CH Mas o governo britânico também dá muito dinheiro ás óperas. Para suportar uma casa de ópera é necessários muito dinheiro e em Londres são duas casas de ópera. Londres tem cinco orquestras sinfónicas. É muito para uma cidade! Em França é diferente porque é um grande país e as orquestras estão melhor distribuídas.

AT Em Londres as óperas estão sempre cheias...

CH Estão cheias mas continuam a necessitar de sponsors! As pessoas não fazem ideia do dinheiro que é necessário para fazer funcionar uma casa de ópera. Não imaginam que o bilhete que compram não paga os custos.

AT Deve-se continuar a gastar dinheiro com a ópera?

CH Sim. Eu gosto de dirigir óperas. Há óperas modernas muito boas. Por vezes são produções estranhas mas cheias de imaginação. A produção de opera contemporânea está muito activa. Assim como a dança. Os jovens gostam e vão muito frequentemente. A ópera é mais popular entre o jovens que a música sinfónica.

AT Não é uma pena que nesta casa não se possa encenar uma ópera?

CH Não há uma ópera em Portugal?

AT Sim... Mas nesta casa onde estamos agora não é possível encenar óperas. Não há nem lugar para a orquestra nem espaço para a cena.
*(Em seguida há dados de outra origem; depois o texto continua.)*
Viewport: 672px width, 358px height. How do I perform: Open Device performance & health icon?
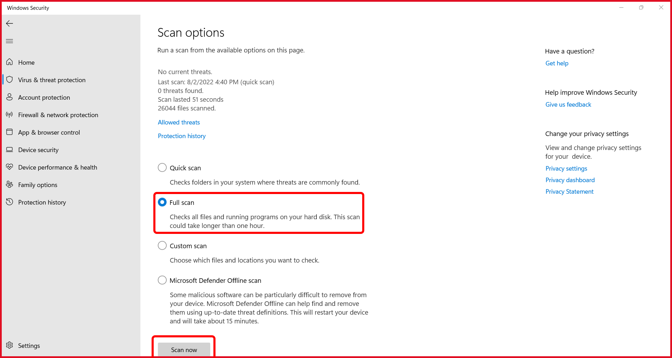click(x=9, y=167)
Não é uma pena?

CH Mas há uma casa de ópera em Portugal ou não?

AT Há, mas no Porto não.

CH No Porto não há uma casa de ópera?

AT Não.

CH Eu concordo! Deveria haver uma casa de ópera no Porto. Aí está um novo projecto.

(risos)

AT Eu creio que a segunda parte do concerto está prestes a começar e eu vou terminar a nossa entrevista dizendo-lhe que foi um grande prazer conversar com uma figura tão relevante para a música e a arte como o Christopher Hogwood. E espero que volte brevemente aqui, à Casa da Música.

CH Aqui existe uma boa orquestra sinfónica, suponho.

AT Sim. A Orquestra Nacional do Porto. É a melhor orquestra portuguesa.

CH Em algumas revistas li as programações dessa orquestra e acho que têm uma visão muito inteligente. Se vir os responsáveis diga-lhes que gostaria de desenvolver alguns trabalhos com a orquestra.

AT Eles irão ler esta entrevista. Suponho que todos se irão sentir honrados e contentes com a vontade do Christopher Hogwood em desenvolver projectos com a ONP. Por isso espero encontrá-lo brevemente de novo aqui.